Fig. 5. Amino acid metabolic pathways as the most differentially expressed pathways between diagnosis groups.

a Volcano plot of differentially expressed ECs in health and peri-implantitis based on the LDA correlation cut-off ±0.4 and p value ≤ 0.001. b Specific metabolic pathways identified using the BRITE classification of ECs, revealed amino acid metabolic pathways as the most abundant differentially expressed pathways between the diagnosis groups. c nMDS ordination plot based on Bray–Curtis matrix of normalized EC counts associated with different amino acid anabolic and utilization pathways. (PERMANOVA p value ≤ 0.01) d Heat map showing the abundances of RNA-based reads grouped to amino acid metabolic pathways. Samples clustered based on the Bray–Curtis similarities. p values are obtained by Mann–Whitney U test with FDR correction, calculated for two diagnosis groups.

Fig. 6. System-level perspective of amino acid ecology within peri-implant biofilms.

a Proposed bacterial metabolic pathways for amino acids production and utilization based on metatranscriptomic profiles obtained in this study. Accompanied bars indicate the average relative abundances of major bacterial classes contributing to the respective amino acid activities. Gray boxes indicate amino acids with both biosynthetic and utilization pathways. Metabolic end-products with potential roles in inflammation and bacterial virulence are shown in red text. b Lysine as a model illustrating the high-resolution view of the curated pathways based on RNA ECs. Color scale indicates the LDA correlation (CAP model based) of each enzyme to the CAP1 axis that best separates the diagnosis groups. Heat map showing the log (x + 1) normalized relative expression levels for lysine anabolic and utilization activities within the important bacterial classes. c Normalized abundances of peptidases in healthy and peri-implantitis samples. p values are obtained by Mann–Whitney U test with FDR correction, calculated for two diagnosis groups. *p < 0.05, **p < 0.01, ***p < 0.001.

Fig. 7. Predicted amino acid activities of major bacterial classes.
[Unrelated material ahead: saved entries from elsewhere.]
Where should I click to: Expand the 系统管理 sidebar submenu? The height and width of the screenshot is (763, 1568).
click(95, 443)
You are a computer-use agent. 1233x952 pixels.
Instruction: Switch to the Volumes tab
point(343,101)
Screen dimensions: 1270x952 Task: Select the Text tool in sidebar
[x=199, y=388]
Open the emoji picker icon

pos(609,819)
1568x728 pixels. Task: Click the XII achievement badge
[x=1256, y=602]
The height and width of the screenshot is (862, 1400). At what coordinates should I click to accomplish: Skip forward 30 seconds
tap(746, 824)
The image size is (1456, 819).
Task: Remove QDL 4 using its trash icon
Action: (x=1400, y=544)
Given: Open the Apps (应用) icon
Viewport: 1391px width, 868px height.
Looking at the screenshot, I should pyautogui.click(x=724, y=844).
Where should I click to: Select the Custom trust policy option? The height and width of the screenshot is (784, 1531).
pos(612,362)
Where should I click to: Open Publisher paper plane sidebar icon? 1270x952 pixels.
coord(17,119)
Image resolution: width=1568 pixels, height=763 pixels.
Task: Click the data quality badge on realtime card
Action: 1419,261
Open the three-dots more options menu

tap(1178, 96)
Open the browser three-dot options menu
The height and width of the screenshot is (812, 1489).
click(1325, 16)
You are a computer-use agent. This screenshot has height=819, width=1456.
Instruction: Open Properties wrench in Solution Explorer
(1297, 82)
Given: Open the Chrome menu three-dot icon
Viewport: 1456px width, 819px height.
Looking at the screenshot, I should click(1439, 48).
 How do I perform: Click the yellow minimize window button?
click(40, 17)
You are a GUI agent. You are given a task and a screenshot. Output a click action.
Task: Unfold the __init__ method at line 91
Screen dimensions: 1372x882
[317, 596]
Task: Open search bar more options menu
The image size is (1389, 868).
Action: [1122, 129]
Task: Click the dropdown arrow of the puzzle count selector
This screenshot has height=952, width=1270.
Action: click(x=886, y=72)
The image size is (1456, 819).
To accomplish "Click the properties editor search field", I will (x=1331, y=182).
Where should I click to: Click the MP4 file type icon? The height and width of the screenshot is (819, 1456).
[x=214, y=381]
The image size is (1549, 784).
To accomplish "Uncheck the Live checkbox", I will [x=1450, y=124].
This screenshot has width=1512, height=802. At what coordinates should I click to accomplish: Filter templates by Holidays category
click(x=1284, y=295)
a Levels of amino acid anabolic and catabolic activities in diverse taxa visualized as network comprised of 8 amino acids. b nMDS plot showing amino acid activities of the most abundant genera in both diagnosis groups. Vectors represent amino acid pathways, where vector direction indicates association with specific genera, and length reflects the strength of the association. See Supplementary Fig. 8 for more details.

Fig. 8. Random Forest (RF) predictive modeling results.

a Results of AUC-ROC and LOOCV accuracies comparing RF models based on different inputs for diagnosis prediction. b Top biomarker candidates for health and peri-implantitis identified by different input datasets. c Results of RFE showing the optimum number of features from “Species + EC” combination. d Normalized abundances of top biomarkers between diagnosis groups. * indicates p values obtained by Mann–Whitney U test with FDR correction, calculated for two diagnosis groups.